Well, some years ago, I read of a poll that was taken in the United States, where people were asked a question. If you were speaking to your minister at church, what would you like to most ask him? Well, there are a number of replies, and the second most common question people would like to ask their minister friend was – “What can I do when I am so discouraged, and I feel like giving up?”
Well, it made me wonder if perhaps you’ve felt like that you’ve felt discouraged. I think most of us have feelings of discouragement in life. One way or another, things go wrong at the most inconvenient time when there are family or work issues or pressures or sickness. And of course, there can be bad news that can strike at any time. But I have a feeling there are lots of people who feel defeated, inadequate and also discouraged. And sometimes what we need to do is a change of focus – not easy, and in fact that can be hard work.
But in the Bible, we meet up with a man called Elijah. He was a prophet. He was a great man of God. But here was Elijah, who knew all about discouragement.
And he was God’s mouthpiece back in those days, pronouncing judgement on the people of the time. And he’s known as the prophet of doom for many, many people. But a moment of truth came in his ministry for God when he met 450 prophets of Baal for a dual on Mount Carmel. It was going to be a terrible situation. And if you want to know more, you can read 1 Kings in the Old Testament. But there was a great victory for him, and after he had to actually run for his life, he had to escape Jezebel.
He went into the wilderness and we’re told he sat down under a tree. He was just exhausted and he’d spoken to God his Lord, and said, “Look, I’ve had enough. Take my life.” He prayed. He just couldn’t keep going.
So he was a great man who thought his life was over. He was so depressed he didn’t feel like he wanted to keep going. Probably he was physically exhausted. He needed something to eat – a good meal. And the Lord provided that for him.
But he hid in a cave, and there he tried to sort out his dilemma. And, uh, God told him to go to a mountain because he was going to pass by. And when he did, there was a mighty windstorm. Then there was an earthquake that hit. And then there was fire, and Elijah didn’t see or hear God. But then there was a gentle whisper, and God spoke to him at the entrance of the cave.
And do you know that Elijah found the reality of God’s still small voice in that quiet moment, and he received a new understanding of himself and of faith.

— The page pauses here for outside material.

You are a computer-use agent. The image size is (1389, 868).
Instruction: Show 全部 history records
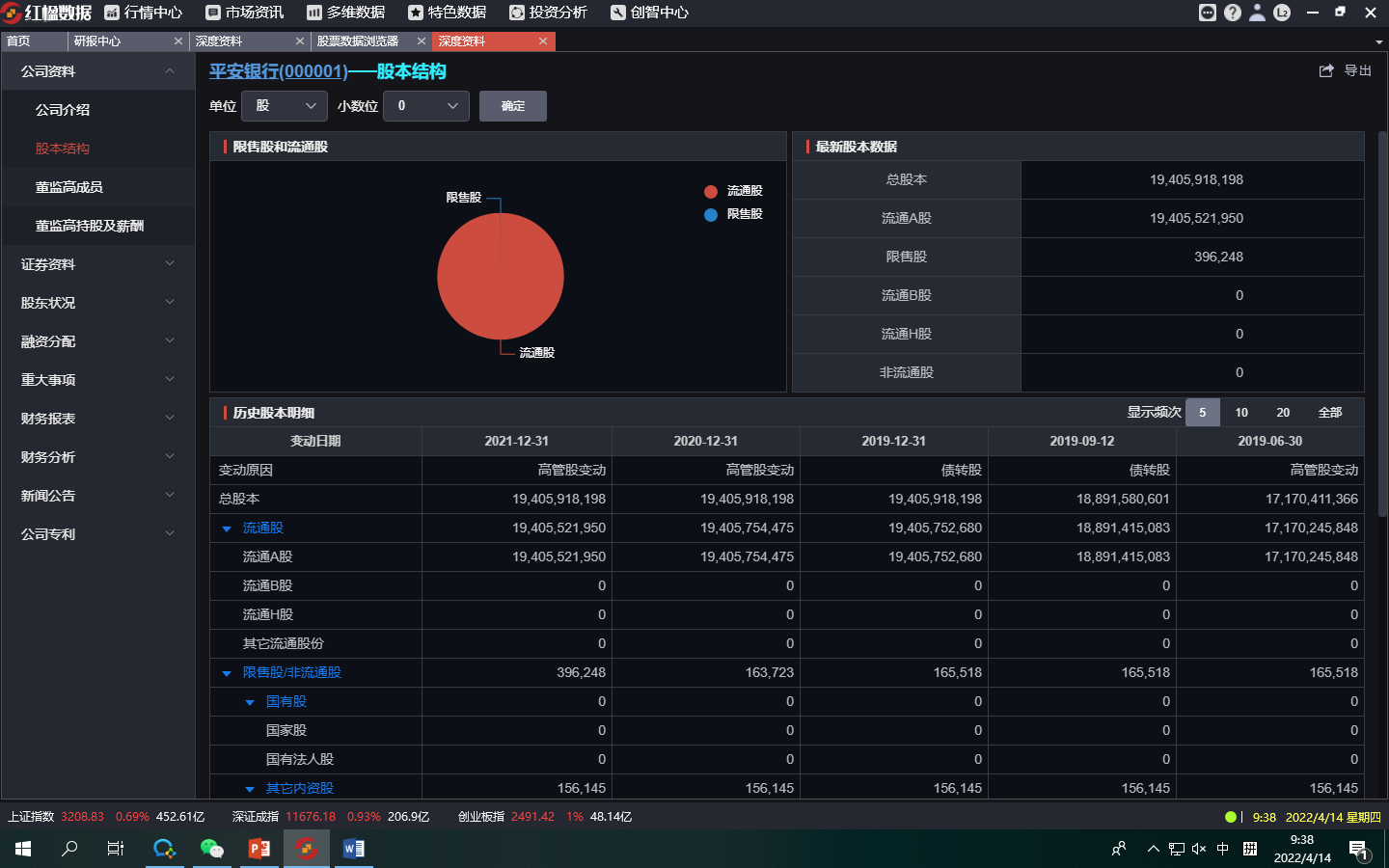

So isn’t it true that we often have to slow down to hear God speaking to us?
We’re too busy to be quiet before the one – the God who knows us better than anyone else. It was George Fox who was a well-known Quaker who many years ago used to tell people to carry some quiet around inside yourself. Now I like that comment being quiet, waiting for God to speak. It’s not a waste of time. It can be really a good time when we can be quiet before God and we can discover so much about ourselves and about him.
Have a read sometime of Psalm 42. That’s in the Old Testament as well. The writer of Psalm 42 he also felt very discouraged. He said, “All your waves and billows have gone over me. The floods of sorrow pour upon me like a thundering cataract. Oh God, my rock I cry, why have you forsaken me?” And then he answers himself.
“Oh, my soul,” he said. “Don’t be discouraged and don’t be upset. Expect God to act, for I know that I shall again have plenty of reason to praise him for all that he will do, for he is my help. He is my God.”
So if you feel a bit like that, a bit despondent. Realise that the Lord offers you strength. The dictionary tells me a despondent person is one who’s lost confidence. Who’s lost courage or hope?
Well, the Bible has much to say about giving hope to those so we can wait on the Lord and receive his strength.
Well, Lord Jesus, we know that, you sustain us and that you lovingly care for us because your amazing grace and the extravagant love of our Father God and the fellowship of the Holy Spirit are at work for our good and for your glory and joy. We thank you that there is an answer to discouragement, and we offer this prayer in the name of Jesus. Amen.